Dehydrating and freeze drying are similar, but not the same. Dehydrating uses either light [sunlight] or heat to evaporate moisture out of food and is easily done at home. Freeze drying also uses heat at lower exposures. Freeze drying requires an investment in equipment that will freeze the food as well as expedite evaporation. Food that is freeze dried with rare exceptions will rehydrate for consumption more readily.
Freeze drying starts with freezing. The food is then placed in a vacuum chamber under low heat. The small amount of heat rapidly evaporates the crystalized water, it goes from ice to vapor bypassing the liquid phase, this is known as sublimination. A secondary drying phase follows durring which any moisture that escaped the sublimination process is extracted, this too invloves the use of heat.

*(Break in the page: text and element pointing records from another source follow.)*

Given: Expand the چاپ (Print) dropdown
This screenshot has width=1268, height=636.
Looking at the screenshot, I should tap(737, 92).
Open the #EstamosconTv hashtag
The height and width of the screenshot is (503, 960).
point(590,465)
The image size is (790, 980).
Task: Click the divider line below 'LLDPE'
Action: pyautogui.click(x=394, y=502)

The food is then refrozen and nitrogen sealed for storage. Free oxygen leads to food spoilage, it oxidizes when combined with oxygen. Nitrogen in this process replaces the oxygen present and lengthens the foods shelf life.
The end result, the freeze dried food once rehydrated, so long as nothing went wrong in the process is generally high quality so far as taste is concerned. Failure to rehydrate the food leaves you with a flavorfull snack with the texture of styrofoam.
A major drawback to freeze drying at home is the cost. Not only the initial investment in equipment but the energy expenditure as well. Freeze drying is an energy hog, it is one of the most energy intensive methods of preserving food. Commercial operations freeze dry their food in huge quantities, which makes it cost effective. Small batch freeze drying ventures, whether it be for resale or personal use need to factor in the energy expenditure as well as the carbon footprint before diving in. There are some products available retail that are designed to use less electric and claim to be more more energy efficient.
Harvest Right is the leading manufacturer that has pioneered freeze driers for the consumer and they lay claim to being reasonably energy efficient.
Freeze drying for personal use will pay for itself in the long run so long as you are able to process enough food. A cupboard full of freeze dried produce, either home grown , purchased 'in season' or in bulk or even leftovers can substanially reduce a families grocery bills.
Freeze drying with Dry Ice
There is also a mode of freeze drying which although not nearly as reliable as the use of vacuum chambers and assorted expensive equipment, can be done with appliances and equipment you probably already have. The food should be surrounded with c02 / dry ice which creates as close to a zero humidity environment as possible' The dry ice forces the moisture out of the foods.
To do this you'll a box that can hold enough dry ice to completely envelope the food. Plastic storage bins or food storage containers such as tupperware work just swell, but they should be small enough to fit in your freezer.